Implications for the Claimant
In both scenarios, if the claimant were to attempt to bill Medicare for accident-related care post-settlement, they would get denied because workers’ comp still has an ongoing responsibility for medicals (ORM). There is the possibility that the claimant could seek medical benefits through either a Medicare Advantage Plan or through private insurance, but these policies typically exclude coverage if there is a workers’ compensation case. So, neither of these solutions would be appropriate. A set-aside must be a consideration but what are the practical implications going forward?
MSA Issue on Holiday States
If the medical claim is not closed out, then the claimant will be forced to pay out of pocket for any accident-related care until the holiday amount has been exhausted from the third-party settlement. Those out of pocket expenses could be much greater than any MSA obligation.
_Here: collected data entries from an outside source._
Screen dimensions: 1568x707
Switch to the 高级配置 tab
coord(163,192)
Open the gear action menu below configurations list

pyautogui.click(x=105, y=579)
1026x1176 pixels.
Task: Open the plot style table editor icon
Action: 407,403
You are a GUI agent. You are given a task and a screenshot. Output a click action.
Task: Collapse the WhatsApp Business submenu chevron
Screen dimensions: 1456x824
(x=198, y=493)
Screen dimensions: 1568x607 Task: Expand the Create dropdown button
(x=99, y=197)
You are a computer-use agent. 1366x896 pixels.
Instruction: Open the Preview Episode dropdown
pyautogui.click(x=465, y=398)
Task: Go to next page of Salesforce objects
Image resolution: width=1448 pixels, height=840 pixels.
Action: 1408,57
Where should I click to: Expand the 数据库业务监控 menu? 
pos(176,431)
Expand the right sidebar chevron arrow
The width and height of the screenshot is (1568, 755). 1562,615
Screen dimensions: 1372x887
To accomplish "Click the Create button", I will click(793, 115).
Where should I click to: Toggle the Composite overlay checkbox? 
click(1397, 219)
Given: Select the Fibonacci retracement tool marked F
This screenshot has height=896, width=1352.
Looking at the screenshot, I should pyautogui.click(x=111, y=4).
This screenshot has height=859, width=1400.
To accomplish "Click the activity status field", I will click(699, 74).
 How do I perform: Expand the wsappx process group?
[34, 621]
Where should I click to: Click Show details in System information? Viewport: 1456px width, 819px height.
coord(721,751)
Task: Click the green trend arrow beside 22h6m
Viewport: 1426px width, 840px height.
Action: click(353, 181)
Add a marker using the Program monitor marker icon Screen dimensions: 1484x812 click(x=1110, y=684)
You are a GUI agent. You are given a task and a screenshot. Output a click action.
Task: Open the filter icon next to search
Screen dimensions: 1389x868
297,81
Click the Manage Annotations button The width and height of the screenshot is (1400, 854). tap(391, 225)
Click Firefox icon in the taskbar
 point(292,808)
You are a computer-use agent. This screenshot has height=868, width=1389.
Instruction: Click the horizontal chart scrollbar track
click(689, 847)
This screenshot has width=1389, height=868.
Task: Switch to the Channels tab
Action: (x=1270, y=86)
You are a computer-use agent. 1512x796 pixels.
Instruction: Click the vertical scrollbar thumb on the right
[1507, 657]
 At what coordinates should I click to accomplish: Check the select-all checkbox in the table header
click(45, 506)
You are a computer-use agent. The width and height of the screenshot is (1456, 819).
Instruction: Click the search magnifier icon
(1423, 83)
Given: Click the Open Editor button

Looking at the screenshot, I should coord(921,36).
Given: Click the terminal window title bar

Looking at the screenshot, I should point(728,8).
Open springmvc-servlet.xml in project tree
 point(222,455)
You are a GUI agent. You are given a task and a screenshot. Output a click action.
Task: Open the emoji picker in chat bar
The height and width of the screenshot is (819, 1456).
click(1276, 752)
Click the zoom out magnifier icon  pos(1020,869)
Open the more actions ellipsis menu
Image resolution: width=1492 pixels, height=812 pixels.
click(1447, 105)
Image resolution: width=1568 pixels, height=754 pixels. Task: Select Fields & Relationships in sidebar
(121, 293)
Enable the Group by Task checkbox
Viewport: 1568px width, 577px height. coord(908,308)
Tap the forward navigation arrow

Whereas if the workers’ comp claim was resolved, the claimant would then be able to use Medicare, Medicare Advantage, or private insurance coverage. In those states that are entitled to the holiday, the claimant should strongly consider closing out their medical claim with workers’ comp in order to be able to use private health insurance and/or establish a Medicare Set-Aside with the intent to use Medicare for accident-related care once the MSA has been spent appropriately.
MSA Issue on Non-Holiday States
If the workers’ comp claim remains open in those states that are entitled to an offset on future benefits, the claimant would be responsible for paying 25% out of pocket indefinitely for future medical care related to the workers’ comp claim. One way to address this issue is using the settlement proceeds from the third-party cases, the claimant could buy a structured settlement annuity to cover the out of pocket differential. That way, there are guaranteed monies available to take care of the claimant’s out of pocket expenses. If the workers’ comp piece ultimately settles, then the carrier will fund the MSA as part of the terms of any settlement. If that event were to occur, the claimant could use the structured settlement payments for anything instead of medical expenses.
Finally, if there is a global resolution of both the workers’ comp and the third-party liability case simultaneously, then the MSA should be established through the workers’ comp side since there are formal guidelines in place for workers’ comp cases. That way, there are no unwanted delays in getting the case to the finish line. If the workers’ comp case meets the Centers for Medicare and Medicaid’s review thresholds for workers’ compensation MSAs, then attorneys must decide whether to submit for CMS approval. All parties to a workers’ comp or liability settlement must take into Medicare’s interests when resolving a claim.
 This is a credit for future benefits.
 Medicare will have the ORM information in their system and the claimant’s common working file which will flag/deny anything related to the accident related care.
 The exception to this would be if the claimant was receiving attendant care benefits or significant amount of care that is not covered by Medicare or private health insurance.
 That structured settlement would function as an informal “MSA” since workers comp pays 75% and the claimant pays the 25% balance. It is almost like a forced MSA on the third-party case.
 This assumes a WCMSA is set up and there are funds available to use for medical expenses.